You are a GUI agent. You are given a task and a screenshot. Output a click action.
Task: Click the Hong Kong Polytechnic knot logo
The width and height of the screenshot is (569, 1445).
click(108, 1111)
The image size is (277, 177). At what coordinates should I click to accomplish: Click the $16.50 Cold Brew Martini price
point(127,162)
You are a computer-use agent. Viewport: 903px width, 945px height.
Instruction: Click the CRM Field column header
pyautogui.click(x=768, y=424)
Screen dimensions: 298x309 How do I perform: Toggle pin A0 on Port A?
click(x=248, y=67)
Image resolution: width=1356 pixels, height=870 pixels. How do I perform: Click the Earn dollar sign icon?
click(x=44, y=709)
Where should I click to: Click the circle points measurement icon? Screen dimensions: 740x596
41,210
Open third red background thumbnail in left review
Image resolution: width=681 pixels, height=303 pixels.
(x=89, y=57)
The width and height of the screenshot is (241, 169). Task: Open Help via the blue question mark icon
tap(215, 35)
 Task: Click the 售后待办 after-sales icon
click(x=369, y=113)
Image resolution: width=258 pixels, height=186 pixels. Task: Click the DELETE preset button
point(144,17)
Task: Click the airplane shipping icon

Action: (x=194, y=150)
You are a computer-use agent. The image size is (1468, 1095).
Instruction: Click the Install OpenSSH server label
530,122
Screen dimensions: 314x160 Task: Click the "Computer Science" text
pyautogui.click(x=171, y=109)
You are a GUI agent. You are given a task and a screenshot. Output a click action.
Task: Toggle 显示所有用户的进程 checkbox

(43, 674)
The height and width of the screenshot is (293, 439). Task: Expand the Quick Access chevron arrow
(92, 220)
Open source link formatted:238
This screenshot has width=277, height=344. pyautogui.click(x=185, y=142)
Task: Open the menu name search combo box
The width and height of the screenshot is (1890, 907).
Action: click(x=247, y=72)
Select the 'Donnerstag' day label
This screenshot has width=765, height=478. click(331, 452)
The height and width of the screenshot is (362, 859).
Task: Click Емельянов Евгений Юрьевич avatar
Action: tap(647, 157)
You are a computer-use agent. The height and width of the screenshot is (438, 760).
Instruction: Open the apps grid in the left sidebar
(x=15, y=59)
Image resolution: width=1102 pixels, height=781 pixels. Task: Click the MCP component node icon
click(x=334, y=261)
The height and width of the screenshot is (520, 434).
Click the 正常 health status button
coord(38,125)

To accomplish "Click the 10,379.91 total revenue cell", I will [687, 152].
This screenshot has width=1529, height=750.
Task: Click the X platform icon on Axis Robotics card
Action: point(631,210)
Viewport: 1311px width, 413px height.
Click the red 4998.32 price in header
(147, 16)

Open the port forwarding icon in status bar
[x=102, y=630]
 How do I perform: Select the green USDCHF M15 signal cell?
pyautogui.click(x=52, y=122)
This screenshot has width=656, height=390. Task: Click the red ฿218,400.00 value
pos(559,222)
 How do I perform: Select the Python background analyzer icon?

━━━

→ **EXERCISE PROMPT**
Repeat all of the data exactly as given.

→ **FINISHED TASK**
You are a GUI agent. You are given a task and a screenshot. Output a click action.
Task: Click the Hong Kong Polytechnic knot logo
The width and height of the screenshot is (569, 1445).
click(108, 1111)
The image size is (277, 177). At what coordinates should I click to accomplish: Click the $16.50 Cold Brew Martini price
point(127,162)
You are a computer-use agent. Viewport: 903px width, 945px height.
Instruction: Click the CRM Field column header
pyautogui.click(x=768, y=424)
Screen dimensions: 298x309 How do I perform: Toggle pin A0 on Port A?
click(x=248, y=67)
Image resolution: width=1356 pixels, height=870 pixels. How do I perform: Click the Earn dollar sign icon?
click(x=44, y=709)
Where should I click to: Click the circle points measurement icon? Screen dimensions: 740x596
41,210
Open third red background thumbnail in left review
Image resolution: width=681 pixels, height=303 pixels.
(x=89, y=57)
The width and height of the screenshot is (241, 169). Task: Open Help via the blue question mark icon
tap(215, 35)
 Task: Click the 售后待办 after-sales icon
click(x=369, y=113)
Image resolution: width=258 pixels, height=186 pixels. Task: Click the DELETE preset button
point(144,17)
Task: Click the airplane shipping icon

Action: (x=194, y=150)
You are a computer-use agent. The image size is (1468, 1095).
Instruction: Click the Install OpenSSH server label
530,122
Screen dimensions: 314x160 Task: Click the "Computer Science" text
pyautogui.click(x=171, y=109)
You are a GUI agent. You are given a task and a screenshot. Output a click action.
Task: Toggle 显示所有用户的进程 checkbox

(43, 674)
The height and width of the screenshot is (293, 439). Task: Expand the Quick Access chevron arrow
(92, 220)
Open source link formatted:238
This screenshot has width=277, height=344. pyautogui.click(x=185, y=142)
Task: Open the menu name search combo box
The width and height of the screenshot is (1890, 907).
Action: click(x=247, y=72)
Select the 'Donnerstag' day label
This screenshot has width=765, height=478. click(331, 452)
The height and width of the screenshot is (362, 859).
Task: Click Емельянов Евгений Юрьевич avatar
Action: tap(647, 157)
You are a computer-use agent. The height and width of the screenshot is (438, 760).
Instruction: Open the apps grid in the left sidebar
(x=15, y=59)
Image resolution: width=1102 pixels, height=781 pixels. Task: Click the MCP component node icon
click(x=334, y=261)
The height and width of the screenshot is (520, 434).
Click the 正常 health status button
coord(38,125)

To accomplish "Click the 10,379.91 total revenue cell", I will [687, 152].
This screenshot has width=1529, height=750.
Task: Click the X platform icon on Axis Robotics card
Action: point(631,210)
Viewport: 1311px width, 413px height.
Click the red 4998.32 price in header
(147, 16)

Open the port forwarding icon in status bar
[x=102, y=630]
 How do I perform: Select the green USDCHF M15 signal cell?
pyautogui.click(x=52, y=122)
This screenshot has width=656, height=390. Task: Click the red ฿218,400.00 value
pos(559,222)
 How do I perform: Select the Python background analyzer icon?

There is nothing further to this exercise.